Huh? Five years ago (Sept 03) the Dow was in the 9000's. Four years before that (Dec 99) it topped at nearly 11,500. Now it's below where it was last decade.

Yesterday's drop removed a trillion dollars of market value from the stock market. I agree it's not a crisis, but... it won't take much more than that before it's a political crisis.

Pawpaw said...

That's right, oyster. In 2003 it was at 9000, give or take. I thought that the 1999 figures were an aberration, and that the market wasn't really worth much over 10K. I didn't think that the economy had grown enough to support those figures. The market corrected itself, like it's supposed to.

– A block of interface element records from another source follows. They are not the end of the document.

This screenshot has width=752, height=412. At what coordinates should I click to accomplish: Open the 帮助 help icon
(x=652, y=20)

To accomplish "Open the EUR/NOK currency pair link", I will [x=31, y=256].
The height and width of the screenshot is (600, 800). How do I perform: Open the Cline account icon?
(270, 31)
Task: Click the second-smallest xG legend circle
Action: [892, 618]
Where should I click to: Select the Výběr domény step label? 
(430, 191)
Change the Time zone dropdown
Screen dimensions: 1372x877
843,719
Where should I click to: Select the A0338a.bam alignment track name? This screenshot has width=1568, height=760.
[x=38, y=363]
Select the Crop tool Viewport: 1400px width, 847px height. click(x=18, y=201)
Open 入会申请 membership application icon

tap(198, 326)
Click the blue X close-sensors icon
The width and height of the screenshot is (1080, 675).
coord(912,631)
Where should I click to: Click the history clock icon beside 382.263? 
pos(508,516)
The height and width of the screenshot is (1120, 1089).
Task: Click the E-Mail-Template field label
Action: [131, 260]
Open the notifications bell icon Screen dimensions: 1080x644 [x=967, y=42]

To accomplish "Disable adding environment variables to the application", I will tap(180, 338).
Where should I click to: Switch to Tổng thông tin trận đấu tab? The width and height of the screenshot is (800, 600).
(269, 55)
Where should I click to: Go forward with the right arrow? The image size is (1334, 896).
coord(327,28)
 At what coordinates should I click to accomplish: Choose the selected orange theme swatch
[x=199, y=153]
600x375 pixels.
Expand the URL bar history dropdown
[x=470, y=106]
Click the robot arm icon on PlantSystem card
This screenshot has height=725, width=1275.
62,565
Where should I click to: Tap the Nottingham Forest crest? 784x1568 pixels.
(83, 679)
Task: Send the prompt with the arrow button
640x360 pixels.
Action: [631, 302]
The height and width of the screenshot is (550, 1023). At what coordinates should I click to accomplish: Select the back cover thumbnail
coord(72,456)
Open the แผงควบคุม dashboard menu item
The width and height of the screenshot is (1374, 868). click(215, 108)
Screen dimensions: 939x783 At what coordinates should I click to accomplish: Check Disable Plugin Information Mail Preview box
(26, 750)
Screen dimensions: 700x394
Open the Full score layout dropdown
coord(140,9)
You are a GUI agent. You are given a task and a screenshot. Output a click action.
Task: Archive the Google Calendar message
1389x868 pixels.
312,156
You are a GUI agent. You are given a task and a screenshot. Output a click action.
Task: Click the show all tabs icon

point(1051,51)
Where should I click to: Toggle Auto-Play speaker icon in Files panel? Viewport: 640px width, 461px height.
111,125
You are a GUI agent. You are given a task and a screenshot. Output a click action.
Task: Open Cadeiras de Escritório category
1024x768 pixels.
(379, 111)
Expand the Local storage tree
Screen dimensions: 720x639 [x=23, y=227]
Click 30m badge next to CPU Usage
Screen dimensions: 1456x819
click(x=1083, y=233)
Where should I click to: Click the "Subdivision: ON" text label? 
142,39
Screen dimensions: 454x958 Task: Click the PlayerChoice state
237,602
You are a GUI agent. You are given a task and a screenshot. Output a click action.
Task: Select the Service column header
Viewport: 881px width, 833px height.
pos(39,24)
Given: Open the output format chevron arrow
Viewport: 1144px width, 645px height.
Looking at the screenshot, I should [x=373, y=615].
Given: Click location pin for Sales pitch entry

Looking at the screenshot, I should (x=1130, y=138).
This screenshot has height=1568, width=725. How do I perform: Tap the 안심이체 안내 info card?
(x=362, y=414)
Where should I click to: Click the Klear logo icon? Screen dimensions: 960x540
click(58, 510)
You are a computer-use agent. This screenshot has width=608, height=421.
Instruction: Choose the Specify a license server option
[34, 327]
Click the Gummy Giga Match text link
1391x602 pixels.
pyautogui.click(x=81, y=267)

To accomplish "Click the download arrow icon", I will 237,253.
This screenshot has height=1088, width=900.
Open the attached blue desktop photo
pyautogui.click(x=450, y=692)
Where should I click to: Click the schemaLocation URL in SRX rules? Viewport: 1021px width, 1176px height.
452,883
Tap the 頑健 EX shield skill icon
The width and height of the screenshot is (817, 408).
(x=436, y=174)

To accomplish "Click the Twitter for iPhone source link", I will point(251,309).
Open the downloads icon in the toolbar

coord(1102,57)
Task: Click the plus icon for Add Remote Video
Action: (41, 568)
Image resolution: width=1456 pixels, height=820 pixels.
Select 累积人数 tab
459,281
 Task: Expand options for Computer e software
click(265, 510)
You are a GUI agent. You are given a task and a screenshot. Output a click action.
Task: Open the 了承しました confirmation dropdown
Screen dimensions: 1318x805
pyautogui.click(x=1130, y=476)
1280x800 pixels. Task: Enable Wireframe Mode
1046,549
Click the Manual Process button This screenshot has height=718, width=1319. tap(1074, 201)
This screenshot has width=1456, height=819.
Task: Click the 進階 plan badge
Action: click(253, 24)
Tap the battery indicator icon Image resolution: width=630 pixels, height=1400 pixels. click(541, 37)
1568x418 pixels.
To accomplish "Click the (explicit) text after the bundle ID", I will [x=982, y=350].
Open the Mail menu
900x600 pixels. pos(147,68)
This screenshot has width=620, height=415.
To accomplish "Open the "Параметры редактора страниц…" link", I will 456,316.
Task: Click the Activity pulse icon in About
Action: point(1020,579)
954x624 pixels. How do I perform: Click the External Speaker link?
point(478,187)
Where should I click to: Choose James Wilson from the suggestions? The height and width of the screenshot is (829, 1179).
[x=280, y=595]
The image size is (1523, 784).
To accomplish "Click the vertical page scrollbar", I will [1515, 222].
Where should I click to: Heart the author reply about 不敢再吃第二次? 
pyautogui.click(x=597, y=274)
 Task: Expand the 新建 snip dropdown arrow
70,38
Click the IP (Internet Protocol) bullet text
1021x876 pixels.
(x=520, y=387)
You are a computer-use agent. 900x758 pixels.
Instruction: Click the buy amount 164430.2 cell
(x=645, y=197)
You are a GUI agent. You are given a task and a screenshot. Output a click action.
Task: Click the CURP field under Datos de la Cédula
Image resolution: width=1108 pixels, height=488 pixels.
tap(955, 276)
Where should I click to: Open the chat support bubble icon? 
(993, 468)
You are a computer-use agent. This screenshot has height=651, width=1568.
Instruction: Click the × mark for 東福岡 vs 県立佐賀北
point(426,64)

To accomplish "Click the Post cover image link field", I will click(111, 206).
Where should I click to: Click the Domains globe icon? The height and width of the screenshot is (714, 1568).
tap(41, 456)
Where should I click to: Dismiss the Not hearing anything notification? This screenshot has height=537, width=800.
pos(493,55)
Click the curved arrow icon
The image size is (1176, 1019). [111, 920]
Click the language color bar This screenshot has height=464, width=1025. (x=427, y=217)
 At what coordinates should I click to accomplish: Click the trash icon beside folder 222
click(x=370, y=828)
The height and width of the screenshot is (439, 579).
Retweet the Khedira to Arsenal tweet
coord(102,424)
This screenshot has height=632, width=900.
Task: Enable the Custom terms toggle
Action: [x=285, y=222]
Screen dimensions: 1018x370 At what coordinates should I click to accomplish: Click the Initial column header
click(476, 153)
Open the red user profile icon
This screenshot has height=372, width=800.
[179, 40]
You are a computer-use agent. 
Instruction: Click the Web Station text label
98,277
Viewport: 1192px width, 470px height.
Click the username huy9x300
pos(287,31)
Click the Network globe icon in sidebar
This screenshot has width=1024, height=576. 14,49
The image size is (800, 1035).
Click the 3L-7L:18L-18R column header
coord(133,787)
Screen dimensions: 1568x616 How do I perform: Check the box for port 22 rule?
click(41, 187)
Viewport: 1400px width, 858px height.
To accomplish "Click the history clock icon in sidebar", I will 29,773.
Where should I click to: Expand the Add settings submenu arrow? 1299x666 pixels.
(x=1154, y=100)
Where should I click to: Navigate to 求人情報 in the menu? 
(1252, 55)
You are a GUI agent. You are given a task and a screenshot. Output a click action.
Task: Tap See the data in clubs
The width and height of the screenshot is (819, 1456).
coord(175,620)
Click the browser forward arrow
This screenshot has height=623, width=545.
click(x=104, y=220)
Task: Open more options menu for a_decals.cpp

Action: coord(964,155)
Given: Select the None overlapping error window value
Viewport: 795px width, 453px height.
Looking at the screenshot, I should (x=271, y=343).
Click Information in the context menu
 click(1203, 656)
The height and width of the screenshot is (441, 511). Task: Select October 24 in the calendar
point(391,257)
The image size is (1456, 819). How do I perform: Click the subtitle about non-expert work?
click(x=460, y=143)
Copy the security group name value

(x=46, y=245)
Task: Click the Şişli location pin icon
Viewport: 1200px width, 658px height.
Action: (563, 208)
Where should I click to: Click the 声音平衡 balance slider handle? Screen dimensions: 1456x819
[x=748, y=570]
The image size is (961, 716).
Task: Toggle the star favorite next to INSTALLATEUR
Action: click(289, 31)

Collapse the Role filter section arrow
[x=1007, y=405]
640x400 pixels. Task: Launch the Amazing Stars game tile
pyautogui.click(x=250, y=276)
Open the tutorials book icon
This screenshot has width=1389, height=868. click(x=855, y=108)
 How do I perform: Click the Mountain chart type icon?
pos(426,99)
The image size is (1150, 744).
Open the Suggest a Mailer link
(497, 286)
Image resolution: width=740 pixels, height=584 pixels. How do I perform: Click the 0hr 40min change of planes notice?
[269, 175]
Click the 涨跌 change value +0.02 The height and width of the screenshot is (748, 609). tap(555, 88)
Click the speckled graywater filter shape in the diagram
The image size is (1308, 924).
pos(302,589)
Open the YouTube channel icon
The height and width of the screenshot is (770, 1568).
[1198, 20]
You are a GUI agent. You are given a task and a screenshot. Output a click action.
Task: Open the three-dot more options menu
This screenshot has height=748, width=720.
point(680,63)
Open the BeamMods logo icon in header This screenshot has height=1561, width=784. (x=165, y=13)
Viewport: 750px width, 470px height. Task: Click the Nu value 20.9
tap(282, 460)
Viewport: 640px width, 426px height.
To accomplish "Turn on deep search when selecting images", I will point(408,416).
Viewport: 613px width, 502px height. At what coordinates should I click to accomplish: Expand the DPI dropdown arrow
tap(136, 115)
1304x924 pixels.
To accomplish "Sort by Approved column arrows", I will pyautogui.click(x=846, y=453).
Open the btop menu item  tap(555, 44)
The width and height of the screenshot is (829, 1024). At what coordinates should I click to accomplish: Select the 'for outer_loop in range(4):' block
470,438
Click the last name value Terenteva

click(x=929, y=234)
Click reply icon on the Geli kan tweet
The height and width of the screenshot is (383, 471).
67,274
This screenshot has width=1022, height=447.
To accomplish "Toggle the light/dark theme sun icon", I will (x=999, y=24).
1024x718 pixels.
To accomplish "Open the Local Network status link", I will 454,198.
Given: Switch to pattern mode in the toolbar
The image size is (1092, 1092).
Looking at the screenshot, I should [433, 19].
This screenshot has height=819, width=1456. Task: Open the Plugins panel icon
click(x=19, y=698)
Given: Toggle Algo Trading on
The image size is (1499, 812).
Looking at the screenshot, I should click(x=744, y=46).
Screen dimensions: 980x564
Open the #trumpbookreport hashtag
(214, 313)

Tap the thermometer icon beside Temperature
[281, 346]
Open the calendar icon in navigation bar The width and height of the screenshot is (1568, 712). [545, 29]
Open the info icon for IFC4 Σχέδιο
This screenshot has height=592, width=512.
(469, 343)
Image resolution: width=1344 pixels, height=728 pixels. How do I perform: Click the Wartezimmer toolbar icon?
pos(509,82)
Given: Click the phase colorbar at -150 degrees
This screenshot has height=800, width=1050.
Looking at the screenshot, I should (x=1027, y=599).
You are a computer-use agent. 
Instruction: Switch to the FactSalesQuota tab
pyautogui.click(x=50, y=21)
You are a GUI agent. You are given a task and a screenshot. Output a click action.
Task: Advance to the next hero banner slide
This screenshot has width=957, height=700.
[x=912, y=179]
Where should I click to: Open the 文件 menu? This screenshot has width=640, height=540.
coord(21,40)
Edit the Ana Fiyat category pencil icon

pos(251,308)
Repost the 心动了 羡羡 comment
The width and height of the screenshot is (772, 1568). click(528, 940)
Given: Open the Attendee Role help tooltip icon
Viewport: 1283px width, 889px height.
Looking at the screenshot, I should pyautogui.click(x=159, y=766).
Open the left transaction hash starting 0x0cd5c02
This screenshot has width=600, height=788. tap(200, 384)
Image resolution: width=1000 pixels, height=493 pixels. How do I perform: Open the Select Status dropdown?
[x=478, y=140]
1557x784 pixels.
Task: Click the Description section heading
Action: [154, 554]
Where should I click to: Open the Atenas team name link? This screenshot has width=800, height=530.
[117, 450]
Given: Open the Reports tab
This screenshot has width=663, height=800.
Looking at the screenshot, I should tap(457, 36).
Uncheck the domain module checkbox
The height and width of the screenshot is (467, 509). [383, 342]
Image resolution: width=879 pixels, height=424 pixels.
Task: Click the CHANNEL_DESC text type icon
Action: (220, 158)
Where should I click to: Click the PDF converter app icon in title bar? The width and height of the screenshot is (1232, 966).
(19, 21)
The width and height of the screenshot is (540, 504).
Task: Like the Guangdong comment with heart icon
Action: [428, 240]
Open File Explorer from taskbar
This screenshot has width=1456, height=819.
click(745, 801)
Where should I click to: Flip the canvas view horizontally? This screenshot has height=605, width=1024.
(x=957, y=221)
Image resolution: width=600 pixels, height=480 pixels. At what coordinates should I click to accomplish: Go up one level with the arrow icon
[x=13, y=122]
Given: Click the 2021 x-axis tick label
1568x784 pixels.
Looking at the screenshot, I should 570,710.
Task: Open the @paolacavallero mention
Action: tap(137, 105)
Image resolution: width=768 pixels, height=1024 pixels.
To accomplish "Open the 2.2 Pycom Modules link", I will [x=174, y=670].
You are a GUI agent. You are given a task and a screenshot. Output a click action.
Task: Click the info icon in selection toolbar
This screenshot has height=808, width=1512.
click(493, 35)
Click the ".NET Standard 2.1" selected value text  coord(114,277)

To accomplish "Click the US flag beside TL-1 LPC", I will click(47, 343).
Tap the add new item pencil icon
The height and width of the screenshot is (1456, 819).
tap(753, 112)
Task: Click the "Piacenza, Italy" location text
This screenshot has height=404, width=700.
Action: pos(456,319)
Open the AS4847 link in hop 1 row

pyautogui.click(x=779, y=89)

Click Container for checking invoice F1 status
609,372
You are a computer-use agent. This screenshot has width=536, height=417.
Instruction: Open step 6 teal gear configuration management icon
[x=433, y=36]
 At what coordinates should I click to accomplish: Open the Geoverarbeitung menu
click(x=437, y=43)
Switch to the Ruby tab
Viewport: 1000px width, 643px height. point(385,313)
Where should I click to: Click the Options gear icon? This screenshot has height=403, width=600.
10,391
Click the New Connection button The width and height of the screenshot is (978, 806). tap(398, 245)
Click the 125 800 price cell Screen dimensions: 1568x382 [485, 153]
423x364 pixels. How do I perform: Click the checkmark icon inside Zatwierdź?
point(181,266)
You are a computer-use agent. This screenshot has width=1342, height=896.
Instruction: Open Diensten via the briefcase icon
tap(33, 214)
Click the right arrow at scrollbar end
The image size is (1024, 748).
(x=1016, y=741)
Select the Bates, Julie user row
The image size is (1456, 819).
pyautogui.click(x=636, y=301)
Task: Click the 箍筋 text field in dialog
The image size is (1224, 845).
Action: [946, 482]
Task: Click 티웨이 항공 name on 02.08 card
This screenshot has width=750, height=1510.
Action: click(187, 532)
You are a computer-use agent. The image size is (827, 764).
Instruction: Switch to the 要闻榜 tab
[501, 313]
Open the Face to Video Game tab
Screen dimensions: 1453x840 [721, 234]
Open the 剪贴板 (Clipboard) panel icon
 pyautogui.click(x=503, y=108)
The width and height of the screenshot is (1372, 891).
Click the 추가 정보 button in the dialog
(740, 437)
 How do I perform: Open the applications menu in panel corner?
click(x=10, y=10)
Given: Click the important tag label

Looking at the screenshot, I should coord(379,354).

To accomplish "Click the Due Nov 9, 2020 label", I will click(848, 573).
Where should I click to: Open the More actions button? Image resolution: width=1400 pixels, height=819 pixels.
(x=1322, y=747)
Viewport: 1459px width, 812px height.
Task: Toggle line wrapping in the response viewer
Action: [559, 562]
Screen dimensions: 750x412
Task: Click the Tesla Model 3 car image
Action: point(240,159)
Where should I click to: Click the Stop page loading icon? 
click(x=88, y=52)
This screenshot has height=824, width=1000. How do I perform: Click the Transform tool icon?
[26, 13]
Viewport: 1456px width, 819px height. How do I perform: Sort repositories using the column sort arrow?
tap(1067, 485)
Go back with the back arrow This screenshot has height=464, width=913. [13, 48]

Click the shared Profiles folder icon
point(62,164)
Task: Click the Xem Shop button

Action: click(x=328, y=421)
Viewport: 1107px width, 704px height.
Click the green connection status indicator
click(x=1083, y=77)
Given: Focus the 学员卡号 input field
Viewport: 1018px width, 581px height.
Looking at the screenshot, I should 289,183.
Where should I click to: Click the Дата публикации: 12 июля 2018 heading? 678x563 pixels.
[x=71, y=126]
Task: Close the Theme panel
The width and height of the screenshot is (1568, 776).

In the crunch yesterday we didn't lose nearly the amount of value that we lost in 1987. At that time the S&P lost 20% of it's value and the Dow lost from the mid 2200s to the mid 1700s. It was quite a shock, but it didn't require government intervention in the form of a bailout. IIRC, the Fed propped up liquidity and the market rebounded after a short time.

Back in the day when I was in B-School, I was taught that a rational investor had to take a long-term appreciation in the market, and that a short-term attitude was doomed to fail. Nowadays, everyone is myopic in the extreme. The market might reward some short-term positions, but mostly it rewards the long term investor.

For the past ten years, the market and the traders have been extremely myopic and it's costing them.

be603 said...

Yep, bears make money, bulls make money, but pigs (need to) get slaughtered.